The upshot is that whether the House of Lords will — or, in a political-constitutional sense, should — feel able to disregard the Salisbury convention during the present Parliament is a question that cannot be determined in isolation from the views of the relevant political actors. And those views, given the unusual constitutional waters that we have just entered, may well be at only a formative stage. Ultimately, members of the House of Lords will have to reflect upon a variety matters, including not only questions of high constitutional principle but also much baser questions of politics. For instance, the view might be taken — as I think it should — that constitutional principle does not require Bills implementing Conservative Party manifesto commitments to be singled out for the sort of special treatment normally accorded under the Salisbury convention to manifesto Bills.

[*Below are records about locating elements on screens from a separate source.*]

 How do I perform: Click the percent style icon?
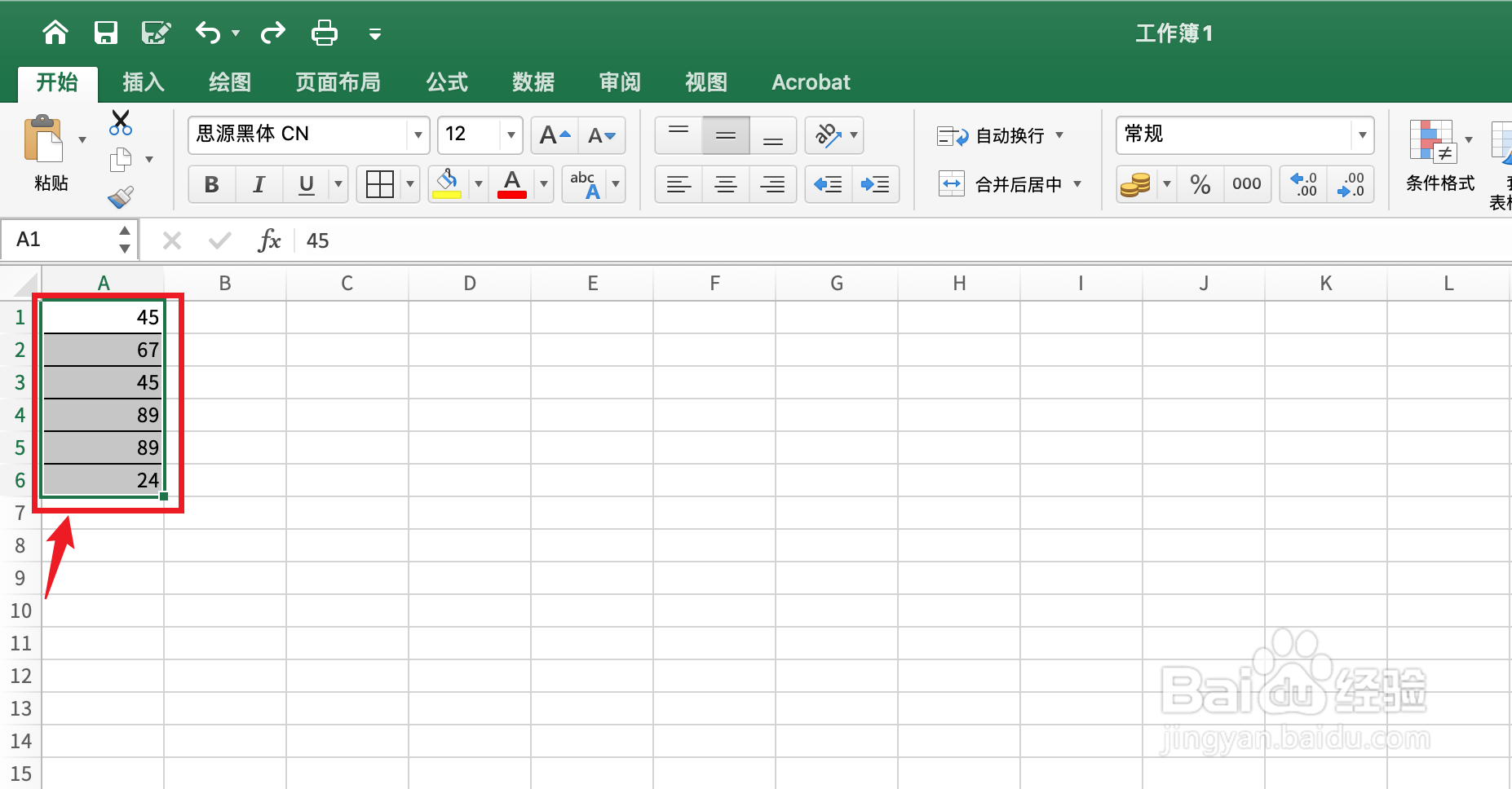coord(1200,184)
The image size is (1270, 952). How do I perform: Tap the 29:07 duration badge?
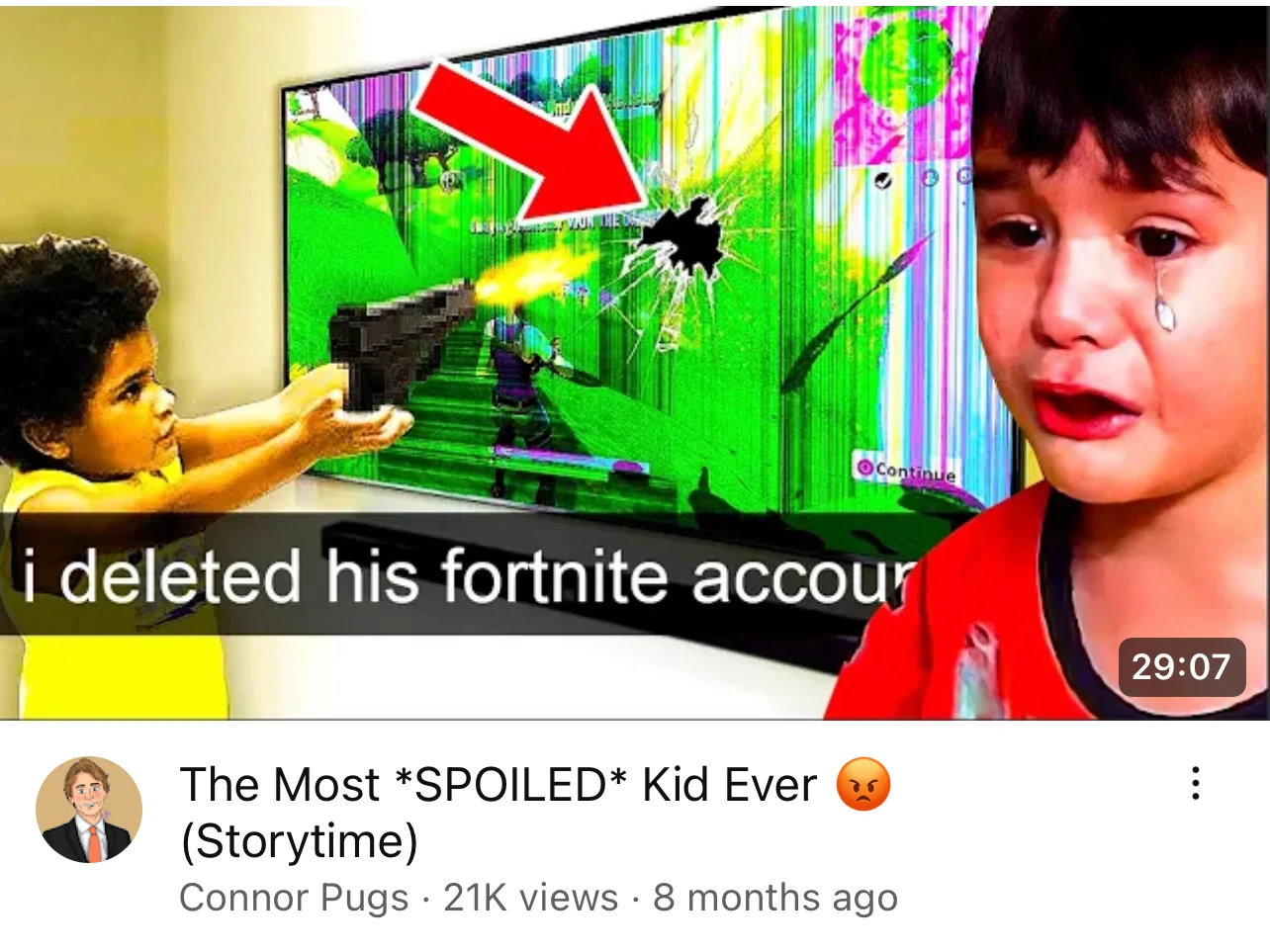1181,667
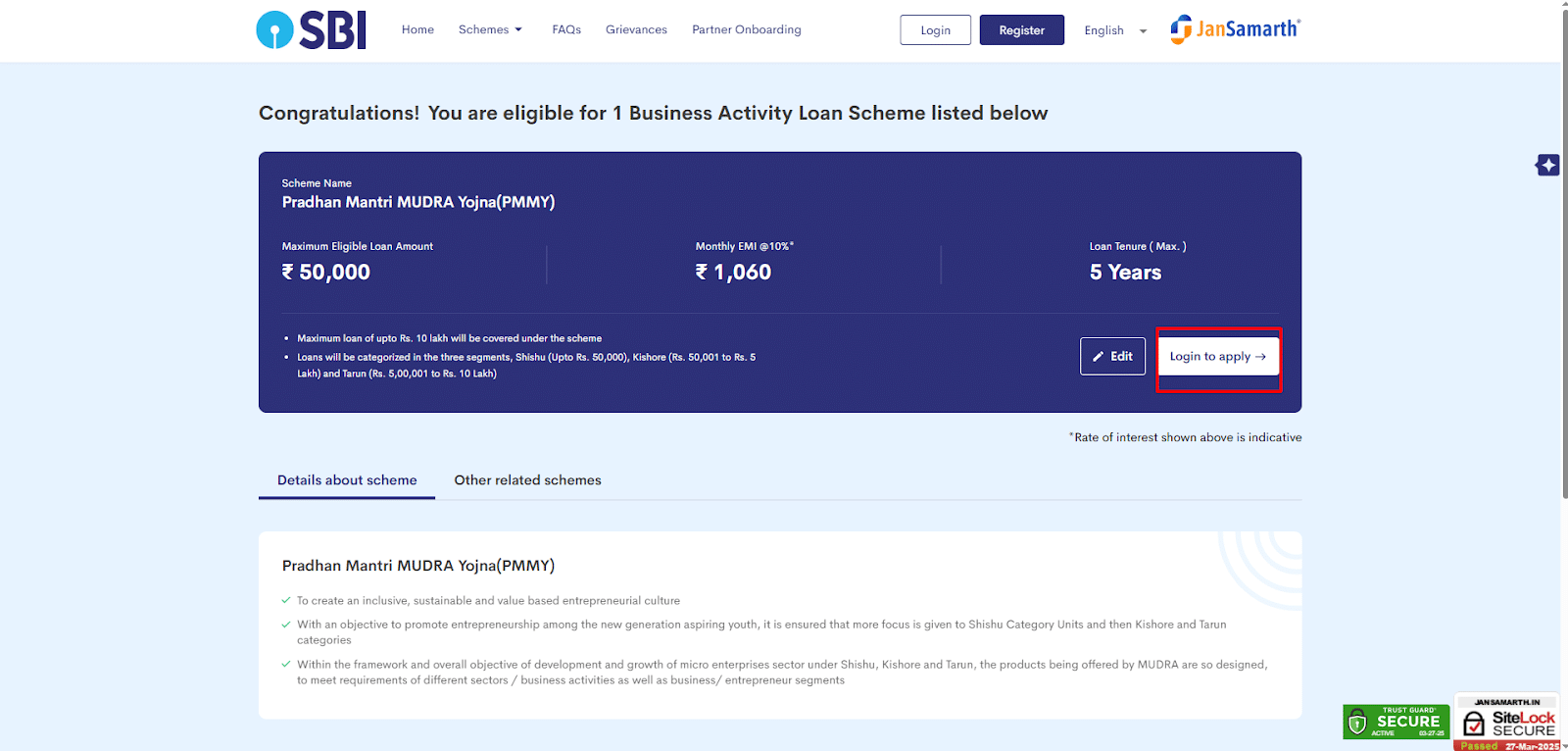Go to the Home page
The width and height of the screenshot is (1568, 751).
coord(417,29)
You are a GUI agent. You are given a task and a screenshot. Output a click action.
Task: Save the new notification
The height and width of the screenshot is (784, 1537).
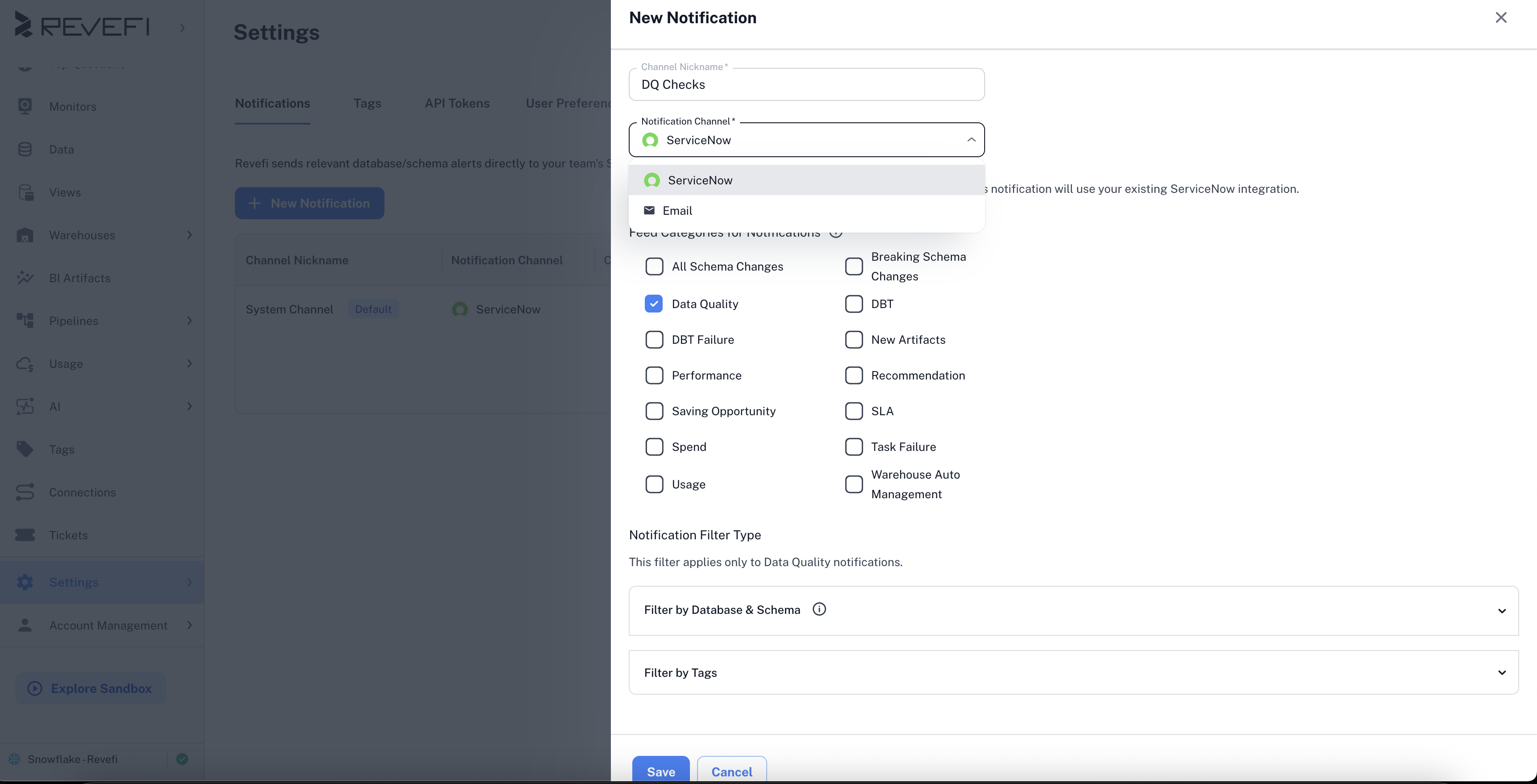660,771
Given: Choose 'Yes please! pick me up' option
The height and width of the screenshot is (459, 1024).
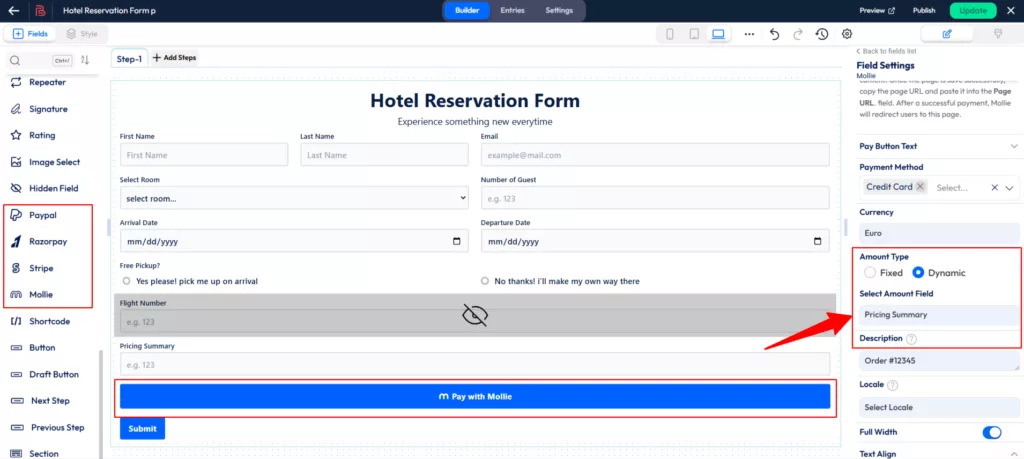Looking at the screenshot, I should 127,281.
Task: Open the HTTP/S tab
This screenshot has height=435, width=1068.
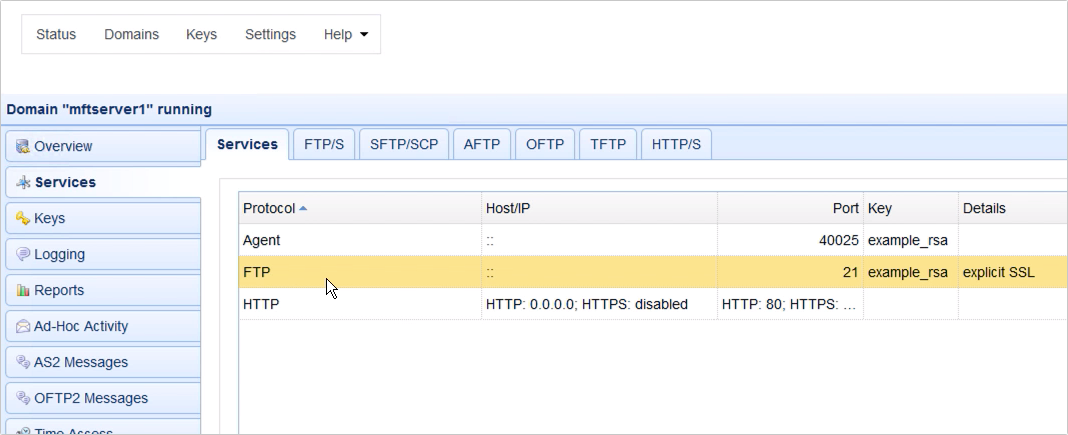Action: (x=676, y=145)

But the view might simultaneously be taken that the House of Lords should think very carefully before pressing that point, given the risks that are inevitably invited by an unelected chamber that may be perceived by others to be throwing its weight around.

Ultimately, therefore, the Salisbury convention — and, more pertinently, the constitutional principle that animates it — will inform the House of Lords’ approach to Bills implementing manifesto commitments during a hung Parliament. And the Lords could entirely properly take the view that such commitments lack the special status that they enjoy when there is a majority government. At the end of the day, however, such evaluations of constitutional principle will form no more than one part of a much larger political calculus.